Unemployment checks generally are for about $300 a week. The extension will cost about $2.4 billion and be paid for by also extending a federal unemployment tax on employers.

In North Carolina, 8,131 people exhausted their unemployment benefits from late August to late October, according to ESC statistics. Without the most recent extension, approximately 13,000 more people would have run out of benefits in the next two months.

"And that's not good coming right before the Christmas holidays, because these are stressful times in the best of circumstances," ESC chair Moses Carey said.

Determining who qualifies for the extension depends on a complicated formula from the U.S. Department of Labor, he said. It could take up for a month for the labor department to publish the new rules.

"We can't make any definitive statement until we get those rules," Cary said. "We don't make rules. We just apply them."

The new legislation applies only to benefits that are exhausted this year. Extending benefits that run out in 2010 will take additional legislation, according to the bill's sponsor, Rep.
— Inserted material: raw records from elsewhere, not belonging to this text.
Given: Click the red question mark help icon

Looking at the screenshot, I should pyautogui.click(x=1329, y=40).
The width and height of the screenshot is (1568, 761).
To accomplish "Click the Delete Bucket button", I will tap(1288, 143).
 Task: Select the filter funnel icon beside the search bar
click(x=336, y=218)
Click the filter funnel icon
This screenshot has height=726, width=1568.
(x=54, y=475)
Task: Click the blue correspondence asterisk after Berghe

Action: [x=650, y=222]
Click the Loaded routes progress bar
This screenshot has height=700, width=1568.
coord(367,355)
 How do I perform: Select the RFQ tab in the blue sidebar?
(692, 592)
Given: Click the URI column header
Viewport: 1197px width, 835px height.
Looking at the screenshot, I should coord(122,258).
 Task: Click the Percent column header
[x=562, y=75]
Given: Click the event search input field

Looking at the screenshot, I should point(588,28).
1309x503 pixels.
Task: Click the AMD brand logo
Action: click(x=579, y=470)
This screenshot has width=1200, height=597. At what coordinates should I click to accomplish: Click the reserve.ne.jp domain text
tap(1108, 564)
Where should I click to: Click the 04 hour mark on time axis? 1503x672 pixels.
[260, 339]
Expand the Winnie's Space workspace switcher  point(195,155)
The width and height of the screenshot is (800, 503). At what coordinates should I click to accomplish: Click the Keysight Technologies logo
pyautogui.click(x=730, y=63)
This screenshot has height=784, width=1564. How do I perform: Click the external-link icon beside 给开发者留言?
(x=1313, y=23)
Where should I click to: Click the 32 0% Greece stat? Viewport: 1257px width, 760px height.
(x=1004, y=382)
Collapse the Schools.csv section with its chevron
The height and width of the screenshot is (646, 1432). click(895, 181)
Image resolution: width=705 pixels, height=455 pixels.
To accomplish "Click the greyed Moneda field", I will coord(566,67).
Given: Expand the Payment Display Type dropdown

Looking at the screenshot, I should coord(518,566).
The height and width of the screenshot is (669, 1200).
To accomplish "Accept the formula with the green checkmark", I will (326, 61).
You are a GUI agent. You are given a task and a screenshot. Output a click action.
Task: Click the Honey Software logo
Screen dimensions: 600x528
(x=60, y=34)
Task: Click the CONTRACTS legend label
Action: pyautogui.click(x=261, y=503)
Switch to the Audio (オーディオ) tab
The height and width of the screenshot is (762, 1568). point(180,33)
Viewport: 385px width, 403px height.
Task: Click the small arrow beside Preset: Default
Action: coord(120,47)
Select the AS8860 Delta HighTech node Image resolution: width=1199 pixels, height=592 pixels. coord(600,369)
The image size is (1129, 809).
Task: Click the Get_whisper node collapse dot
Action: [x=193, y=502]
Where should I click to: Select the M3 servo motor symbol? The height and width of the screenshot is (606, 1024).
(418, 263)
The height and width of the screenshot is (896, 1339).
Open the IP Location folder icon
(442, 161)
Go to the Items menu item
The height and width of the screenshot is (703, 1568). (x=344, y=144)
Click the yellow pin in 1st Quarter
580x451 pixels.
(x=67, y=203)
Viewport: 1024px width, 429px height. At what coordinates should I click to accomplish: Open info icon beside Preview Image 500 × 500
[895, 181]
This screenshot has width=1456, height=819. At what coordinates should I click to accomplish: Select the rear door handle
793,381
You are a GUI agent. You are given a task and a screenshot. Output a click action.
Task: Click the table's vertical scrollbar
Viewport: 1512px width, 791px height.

Jim McDermott, D-Wash.

Without additional legislation, the ESC estimates that approximately 112,000 North Carolinians will exhaust their unemployment benefits in the first six months of 2010.

In the meantime, Hill said he's hoping for a new job or new benefits extension to support his two young grandchildren he recently adopted.

"I ain't worried about me," he said. "It just want a job where I can raise them, get them to school, and I'll be all right."